Does this mean the encounter, before it occurs, is already constructed or controlled? Already learnt? Do we not visit a museum to encounter art and perform this encounter according to behavioural cues? How can an encounter be unexpected or provide surprising meaning if it takes shape within an arena in which certain protocols are demanded?

And yet, I can still be surprised by artworks. I can be surprised at my friend’s recollection of an installation, which seemed so different to mine. Or, the experience of visiting a museum several times, only to spill your drink one day and notice the tiled floor in the café with unexpected interest in its design. Like the experience of walking a street for many weeks, and then seeing it in a completely different light from the top of a double decker bus. After all, these spaces, although technically fixed in design, are by no means encountered the same way each time. Memories, fleeting sights of people, your discussions with others, changes in weather or mood, all produce new encounters; and to be in the position of looking, seeking and questioning only heightens these potentialities.

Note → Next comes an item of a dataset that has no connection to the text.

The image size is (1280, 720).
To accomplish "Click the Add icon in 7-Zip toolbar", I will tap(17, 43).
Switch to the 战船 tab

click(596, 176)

Perhaps it is also something about touch. Sara’s description creates desire to feel the book, to feel its weight. So much of art seems out of our reach, reliant on other senses. But isn’t touch about closeness? And isn’t that what Barbara Bolt states artists understand about artworks much more than historians? The techniques of making, the materials, and their properties? How will I ever understand these aspects without touch, without contact with the physical object? Perhaps that is why I am drawn to book art, a medium which cannot be understood without touch – without making its pages fold and turn, letting the shadows dance across the images or the paper curl to produce sound.

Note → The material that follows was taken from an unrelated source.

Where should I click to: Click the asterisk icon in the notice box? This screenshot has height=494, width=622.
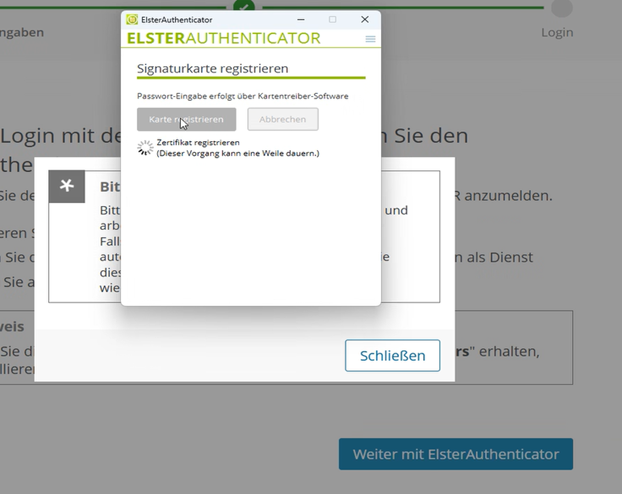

And when you know someone really well, do we not say we are ‘close’ to them, closeness equated with understanding and intimacy. This is emphasised in dialogical art practices, where conversation between individuals (particularly those open and empathetic to conversing) and the sharing of a physical space (to hear their voice and view their body language) is said to alter one’s subjectivity and create a social cohesion. As Grant Kester states

…[W]e determine the relationship between our interpretation of another’s state of mind or condition and his or her actual inner state through a performative interaction, an empathetic feedback loop in which we observe the other’s responses to our statements and actions (and modify our own actions accordingly). This empathetic identification is a necessary component of dialogical art practice – it provides a way to decenter a fixed identity through interaction with others.

 Here, observing and responding to the other is suggested to only take place in proximity, in intimacy, in closeness. But does this mean an encounter with another through digital media, through a letter, through an archival document has a loss of intimacy, of closeness and hence of full understanding?

Does this also mean we pull away from the encounter when we enter our books, our reading and speak our words?

David Beech recently wrote about how he encounters exhibitions, stating that looking is not enough when it comes to art critique. Beech asserts that reading and writing about art after the encounter was a mode of ‘self-education’, a ‘means of coming to see things that I could not previously see.’ Here, the encounter with the artwork is not spontaneous, but a process of multiple viewings of the artwork, other readings and other interpretations – it is a dialogue with other writer’s, and a positioning and defending of one’s own.

For Beech, the encounter is a struggle, a means of fault finding or raising questions. He states

After enjoying an exhibition I would not be able to review it until I had made extensive notes on the work. Note taking, which is a metonym for thinking and rethinking, usually showed me problems that I had overlooked when in the gallery. Writing called for a mode of thinking that appeared to produce an accumulation of faults in artworks that had been experienced without those faults. Preparing to write was a process of picking something apart; note taking was colder than aesthetic experience.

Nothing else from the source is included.